Good-looking, yes. But good?

She wouldn’t bet a nickel on it.

Not for the first time, it occurred to Ashley that chaining herself to the palm tree had not been her best decision ever. The idea had been to take a stand. Instead, she felt like a virgin staked below a volcano.

A nostalgic sort of feeling, since it had been so very long since she was a virgin. But this guy definitely had some magmalike qualities. Slow-moving. Molten. Dangerous.

The danger explained why all her frayed nerve endings were sizzling.

It had to be the danger. Because attraction under these circumstances would be insane.

Which was why she hadn’t glanced at his package, so conveniently on display in front of her.

No. She had not.

“I’m Roman Díaz. I’d say it’s a pleasure to meet you, but …” He spread his hands, encompassing the scene before him. “You’re protesting, I take it?”

“I can’t let you knock it down.”

“Yes.
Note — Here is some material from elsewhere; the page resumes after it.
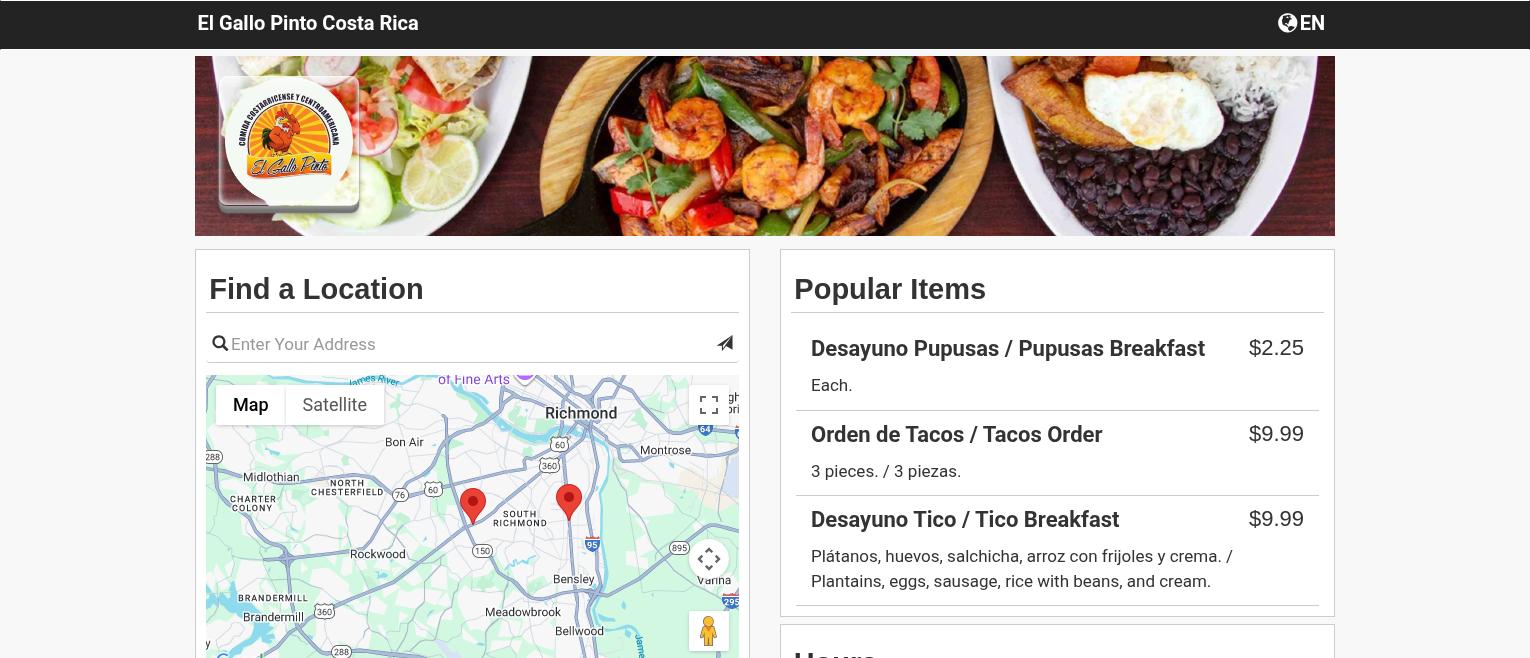The image size is (1530, 658).
Task: Click Richmond label on the map
Action: tap(581, 413)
You mentioned that in your voicemail.”

So he’d listened to her messages. She hadn’t been sure, since he had never bothered to call her back. Or answer the letter she’d sent by registered mail. Or admit her to the inner sanctum of his office.
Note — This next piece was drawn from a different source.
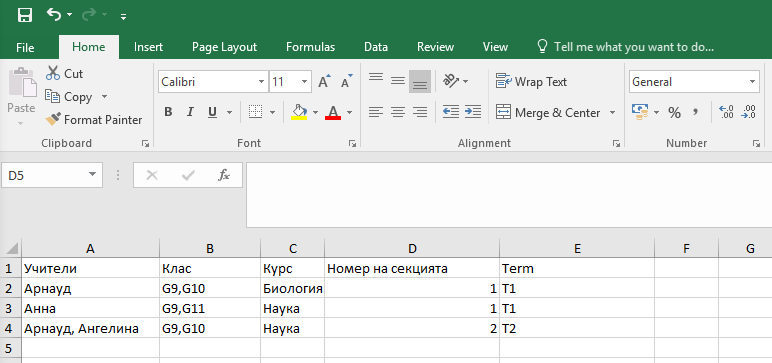
Task: Click Tell me what you want to do
Action: pos(625,47)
Ashley had done everything she could think of to get his attention, just as soon as her grief had abated enough to let her begin to process a freshly discovered set of horrible truths: That she didn’t own Sunnyvale. Grandma had sold it two years ago without telling her or, as far as she knew, anyone. She’d secretly and sneakily transferred title on the property to Roman Díaz’s development group, Ojito Enterprises, for a generous sum of money that had vanished—though she’d definitely spent some of it leasing the property back from Díaz.

“I’ll buy it from you,” Ashley offered. “Whatever you paid for it, I’ll double.”

He raised an eyebrow.

She had to admire his economy. The mere flick of an eyebrow said it all. He knew she had no savings to speak of, no property of value—nothing to her name but an inherited Airstream trailer full of her grandmother’s junk.

She didn’t have Sunnyvale because he’d taken it from her before she even had a chance to claim it.

He glanced at her bound hands. She’d looped the chain around the tree, then around her wrists, which rested against her back, knuckles brushing the ground. “Is that a padlock?”

“Yes. And I can cover the keyhole with my fingers, so you won’t be able to drill it open unless you cut them off.”

“I could cut the chain behind the tree, where you can’t reach.”

“I’ll rattle it. And probably if you do that, I’ll manage to get hurt, and the media headlines will be all, like, ‘Protester Mangled by Heartless Developer.’ ”

“What did you do with the key, swallow it?”

She’d shoved it down her bikini bottoms, where it had spent the evening tattooing itself onto her tailbone. “Wouldn’t you like to know?”

He made a tiny gesture with his shoulders. A non-shrug, as though he couldn’t even be bothered to put his beautiful physique to the trouble of actually shrugging on her account. “You’ve been out here all night?”